The dollar has been gaining strength amid rising rates, and the latest catalyst for the greenback recently was strong jobs data from a lower unemployment rate.
“U.S. job data showed the unemployment rate falling to a new two-year low of 3.6% and wages re-accelerating, positioning the Fed to raise interest rates by a hefty 50 basis points in May,” a CNBC report notes.
The economy continues to show signs of improvement from the pandemic, and whether it’s risk-on or risk-off in terms of investor sentiment, the dollar is seeing strength in both scenarios. The U.S. Federal Reserve recently raised the federal funds rate by 25 basis points, which is also helping the dollar to climb.
On the other end of the spectrum, the dollar’s strength has been pushing down prices for gold. As the capital markets eye more rate hikes, it’s taking the air out of the bullish gold balloon.
“Expectations for a rate hike are driving gold lower, said Bart Melek, head of commodity strategies at TD Securities, as that would translate into higher opportunity cost of holding non-yielding gold,” CNBC reports.
2 Ways to Play the Dollar
Invesco has a pair of ways to play the dollar whether investors feel bullish or bearish about the greenback. It gives tactical exposure for a portfolio that wants to hedge against inflation or profit when the dollar falters.
For a bullish sentiment, there’s the Invesco DB U.S. Dollar Bullish (UUP ) to capture the dollar’s upward momentum.

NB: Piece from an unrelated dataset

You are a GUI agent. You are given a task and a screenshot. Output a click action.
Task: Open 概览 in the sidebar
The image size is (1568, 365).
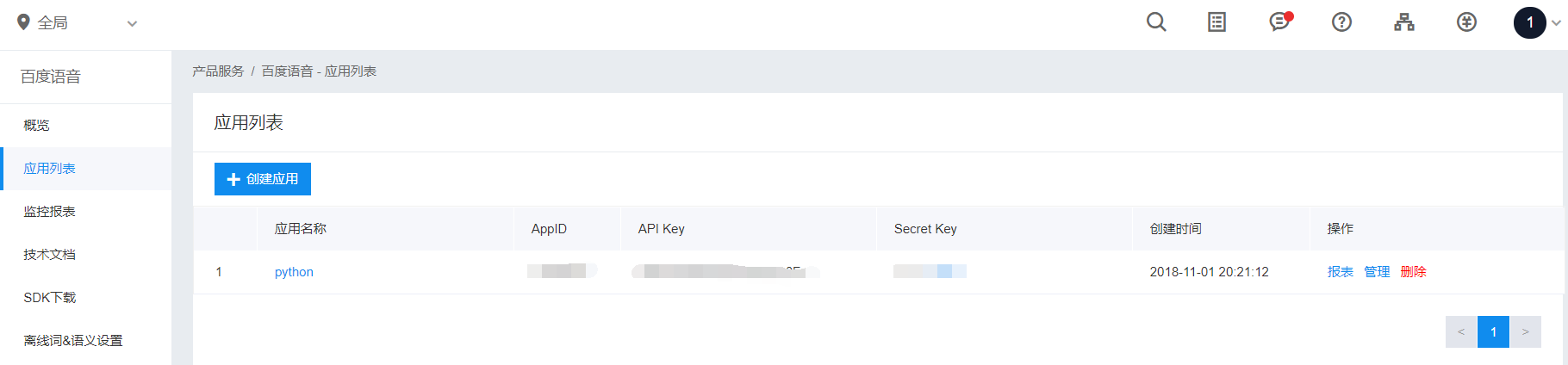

UUP tracks the price movement of the U.S. dollar against a basket of currencies, including the European Union’s euro, the Japanese yen, the British pound, the Canadian dollar, the Swedish krona, and the Swiss franc.
For bearishness, investors can choose the Invesco DB U.S. Dollar Index Bearish Fund (UDN ). It essentially does the opposite of UUP, giving investors a chance to capture the greenback when it languishes.